• WHAT YOU ARE ASKED TO DO
Check each line of the entries below for the string "node"; copy every line where it appears.
*** EXTRACTED DATA Section Begins ***
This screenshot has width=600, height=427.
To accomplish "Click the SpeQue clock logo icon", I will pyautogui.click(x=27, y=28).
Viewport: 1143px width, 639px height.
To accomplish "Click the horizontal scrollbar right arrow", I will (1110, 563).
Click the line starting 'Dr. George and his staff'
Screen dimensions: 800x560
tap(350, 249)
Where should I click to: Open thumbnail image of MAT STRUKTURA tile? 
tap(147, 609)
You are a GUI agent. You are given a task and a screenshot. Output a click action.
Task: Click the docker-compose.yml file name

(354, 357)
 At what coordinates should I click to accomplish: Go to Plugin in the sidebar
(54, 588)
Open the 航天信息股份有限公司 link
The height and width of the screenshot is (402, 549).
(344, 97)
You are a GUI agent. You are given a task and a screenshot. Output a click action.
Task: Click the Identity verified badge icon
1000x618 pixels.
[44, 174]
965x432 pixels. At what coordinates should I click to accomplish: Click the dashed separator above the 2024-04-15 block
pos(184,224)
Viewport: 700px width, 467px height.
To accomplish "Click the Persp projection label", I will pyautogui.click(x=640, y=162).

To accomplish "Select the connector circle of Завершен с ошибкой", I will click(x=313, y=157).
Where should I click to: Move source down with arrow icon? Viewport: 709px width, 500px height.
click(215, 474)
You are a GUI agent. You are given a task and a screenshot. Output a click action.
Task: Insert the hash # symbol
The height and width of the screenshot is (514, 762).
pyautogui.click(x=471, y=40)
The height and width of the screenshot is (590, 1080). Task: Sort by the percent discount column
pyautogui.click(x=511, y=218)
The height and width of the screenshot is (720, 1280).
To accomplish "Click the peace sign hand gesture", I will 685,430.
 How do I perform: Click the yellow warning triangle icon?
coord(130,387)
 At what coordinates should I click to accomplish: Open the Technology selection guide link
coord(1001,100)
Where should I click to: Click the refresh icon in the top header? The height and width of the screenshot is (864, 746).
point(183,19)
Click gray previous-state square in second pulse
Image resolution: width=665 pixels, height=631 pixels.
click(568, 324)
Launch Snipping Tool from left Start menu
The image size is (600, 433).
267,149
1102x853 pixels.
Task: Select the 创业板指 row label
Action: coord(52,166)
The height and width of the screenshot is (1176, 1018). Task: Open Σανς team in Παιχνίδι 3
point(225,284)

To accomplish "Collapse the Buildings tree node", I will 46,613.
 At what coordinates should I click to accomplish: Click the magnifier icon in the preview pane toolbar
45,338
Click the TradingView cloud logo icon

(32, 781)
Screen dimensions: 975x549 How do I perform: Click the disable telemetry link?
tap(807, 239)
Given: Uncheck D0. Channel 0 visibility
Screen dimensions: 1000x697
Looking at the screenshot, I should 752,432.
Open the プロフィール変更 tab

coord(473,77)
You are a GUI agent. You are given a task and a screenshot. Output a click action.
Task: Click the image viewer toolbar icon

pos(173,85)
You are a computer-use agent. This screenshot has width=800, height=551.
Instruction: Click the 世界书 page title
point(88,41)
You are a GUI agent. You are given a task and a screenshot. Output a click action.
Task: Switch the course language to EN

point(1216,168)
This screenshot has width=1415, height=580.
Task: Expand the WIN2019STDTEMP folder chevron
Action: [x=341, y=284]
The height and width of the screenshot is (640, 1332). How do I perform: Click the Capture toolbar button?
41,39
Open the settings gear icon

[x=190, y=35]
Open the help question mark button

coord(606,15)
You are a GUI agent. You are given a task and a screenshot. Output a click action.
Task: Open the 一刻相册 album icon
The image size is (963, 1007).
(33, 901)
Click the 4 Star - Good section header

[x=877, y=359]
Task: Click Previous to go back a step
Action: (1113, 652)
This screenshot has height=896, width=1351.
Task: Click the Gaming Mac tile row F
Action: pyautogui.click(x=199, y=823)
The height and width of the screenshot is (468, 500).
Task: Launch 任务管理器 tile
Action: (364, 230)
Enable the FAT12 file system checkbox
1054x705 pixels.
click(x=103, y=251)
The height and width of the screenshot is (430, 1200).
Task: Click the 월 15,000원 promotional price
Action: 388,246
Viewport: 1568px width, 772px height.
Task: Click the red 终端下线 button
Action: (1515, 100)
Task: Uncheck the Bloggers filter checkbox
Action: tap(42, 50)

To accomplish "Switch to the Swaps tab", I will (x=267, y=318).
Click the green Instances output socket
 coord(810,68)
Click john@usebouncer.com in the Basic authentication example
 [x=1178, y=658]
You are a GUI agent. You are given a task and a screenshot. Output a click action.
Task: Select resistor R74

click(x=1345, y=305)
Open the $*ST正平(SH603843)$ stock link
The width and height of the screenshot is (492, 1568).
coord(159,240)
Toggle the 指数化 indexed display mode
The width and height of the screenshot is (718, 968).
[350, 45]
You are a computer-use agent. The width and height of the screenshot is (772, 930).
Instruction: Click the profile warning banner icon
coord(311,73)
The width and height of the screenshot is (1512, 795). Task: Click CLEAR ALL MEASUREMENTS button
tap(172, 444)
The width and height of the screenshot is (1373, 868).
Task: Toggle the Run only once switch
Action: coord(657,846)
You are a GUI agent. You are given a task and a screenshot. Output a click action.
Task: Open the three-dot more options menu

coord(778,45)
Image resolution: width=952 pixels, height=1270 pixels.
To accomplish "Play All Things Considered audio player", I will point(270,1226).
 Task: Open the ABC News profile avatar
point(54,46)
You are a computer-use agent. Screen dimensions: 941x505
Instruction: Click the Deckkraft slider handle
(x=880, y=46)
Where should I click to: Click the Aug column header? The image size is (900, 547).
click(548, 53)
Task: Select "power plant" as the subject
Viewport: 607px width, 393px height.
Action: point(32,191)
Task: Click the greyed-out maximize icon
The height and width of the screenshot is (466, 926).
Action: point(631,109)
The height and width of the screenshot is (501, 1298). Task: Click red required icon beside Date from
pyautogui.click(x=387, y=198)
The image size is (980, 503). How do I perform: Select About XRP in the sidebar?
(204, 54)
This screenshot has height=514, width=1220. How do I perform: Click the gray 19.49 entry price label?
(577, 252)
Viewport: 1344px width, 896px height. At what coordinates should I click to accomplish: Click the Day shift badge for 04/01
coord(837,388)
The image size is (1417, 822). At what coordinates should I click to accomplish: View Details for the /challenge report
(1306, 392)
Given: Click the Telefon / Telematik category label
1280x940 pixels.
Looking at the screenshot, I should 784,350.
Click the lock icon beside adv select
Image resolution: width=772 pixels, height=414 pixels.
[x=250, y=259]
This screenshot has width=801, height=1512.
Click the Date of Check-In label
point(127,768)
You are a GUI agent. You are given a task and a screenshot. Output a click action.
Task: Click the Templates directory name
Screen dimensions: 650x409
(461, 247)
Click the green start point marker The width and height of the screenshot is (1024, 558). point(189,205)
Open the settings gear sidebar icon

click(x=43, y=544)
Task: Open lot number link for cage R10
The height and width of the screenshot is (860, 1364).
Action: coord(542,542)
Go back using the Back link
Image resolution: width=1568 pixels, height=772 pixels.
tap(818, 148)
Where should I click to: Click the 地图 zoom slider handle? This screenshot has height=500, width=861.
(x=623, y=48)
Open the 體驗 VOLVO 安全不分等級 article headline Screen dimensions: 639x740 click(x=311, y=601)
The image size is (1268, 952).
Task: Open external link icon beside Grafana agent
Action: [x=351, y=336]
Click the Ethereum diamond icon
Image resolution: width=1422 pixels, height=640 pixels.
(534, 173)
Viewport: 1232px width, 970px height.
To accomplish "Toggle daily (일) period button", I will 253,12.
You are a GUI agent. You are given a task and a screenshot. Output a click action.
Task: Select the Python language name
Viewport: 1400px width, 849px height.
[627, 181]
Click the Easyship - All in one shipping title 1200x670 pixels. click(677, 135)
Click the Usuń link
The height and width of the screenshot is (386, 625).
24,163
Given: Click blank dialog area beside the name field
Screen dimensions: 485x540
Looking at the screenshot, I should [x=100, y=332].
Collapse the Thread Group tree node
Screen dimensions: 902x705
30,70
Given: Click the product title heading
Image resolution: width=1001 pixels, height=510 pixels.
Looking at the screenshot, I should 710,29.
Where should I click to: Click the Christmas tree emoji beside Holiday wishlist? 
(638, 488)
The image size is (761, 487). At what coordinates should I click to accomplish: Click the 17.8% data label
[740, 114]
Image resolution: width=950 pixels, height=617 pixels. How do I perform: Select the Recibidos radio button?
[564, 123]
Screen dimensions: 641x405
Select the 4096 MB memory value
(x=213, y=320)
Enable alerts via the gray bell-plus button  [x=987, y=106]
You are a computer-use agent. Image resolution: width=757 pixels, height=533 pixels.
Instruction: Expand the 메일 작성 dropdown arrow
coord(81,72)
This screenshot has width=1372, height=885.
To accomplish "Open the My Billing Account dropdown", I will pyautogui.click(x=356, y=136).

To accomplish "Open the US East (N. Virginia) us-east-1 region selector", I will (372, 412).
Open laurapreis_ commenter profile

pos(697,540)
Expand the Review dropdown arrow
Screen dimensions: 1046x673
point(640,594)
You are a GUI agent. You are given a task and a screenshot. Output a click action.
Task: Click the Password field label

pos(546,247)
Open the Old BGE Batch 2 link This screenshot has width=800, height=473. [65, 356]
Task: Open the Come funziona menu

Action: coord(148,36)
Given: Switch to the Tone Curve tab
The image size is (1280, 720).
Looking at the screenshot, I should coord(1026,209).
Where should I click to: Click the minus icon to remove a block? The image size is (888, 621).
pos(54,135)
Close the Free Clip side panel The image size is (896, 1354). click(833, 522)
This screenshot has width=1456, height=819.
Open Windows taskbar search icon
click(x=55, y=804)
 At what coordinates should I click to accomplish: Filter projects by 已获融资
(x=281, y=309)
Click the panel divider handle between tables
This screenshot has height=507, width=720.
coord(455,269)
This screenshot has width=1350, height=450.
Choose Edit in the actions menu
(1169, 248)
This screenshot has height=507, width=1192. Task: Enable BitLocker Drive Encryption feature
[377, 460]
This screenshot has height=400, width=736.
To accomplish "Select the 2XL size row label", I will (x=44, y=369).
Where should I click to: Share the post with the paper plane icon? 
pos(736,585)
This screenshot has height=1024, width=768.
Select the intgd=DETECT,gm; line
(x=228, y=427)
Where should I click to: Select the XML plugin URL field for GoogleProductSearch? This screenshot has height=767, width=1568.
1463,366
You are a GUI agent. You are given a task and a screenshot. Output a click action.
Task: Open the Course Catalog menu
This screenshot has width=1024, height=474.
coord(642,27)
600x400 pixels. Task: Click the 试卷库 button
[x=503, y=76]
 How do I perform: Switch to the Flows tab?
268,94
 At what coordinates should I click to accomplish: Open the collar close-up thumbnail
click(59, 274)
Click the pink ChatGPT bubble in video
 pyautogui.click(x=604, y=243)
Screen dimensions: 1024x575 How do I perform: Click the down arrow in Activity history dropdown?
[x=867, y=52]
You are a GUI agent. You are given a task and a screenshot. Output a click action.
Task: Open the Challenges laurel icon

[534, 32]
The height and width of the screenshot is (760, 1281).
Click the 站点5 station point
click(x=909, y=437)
*** EXTRACTED DATA Section Ends ***
• TASK RESPONSE
To accomplish "Collapse the Buildings tree node", I will 46,613.
Collapse the Thread Group tree node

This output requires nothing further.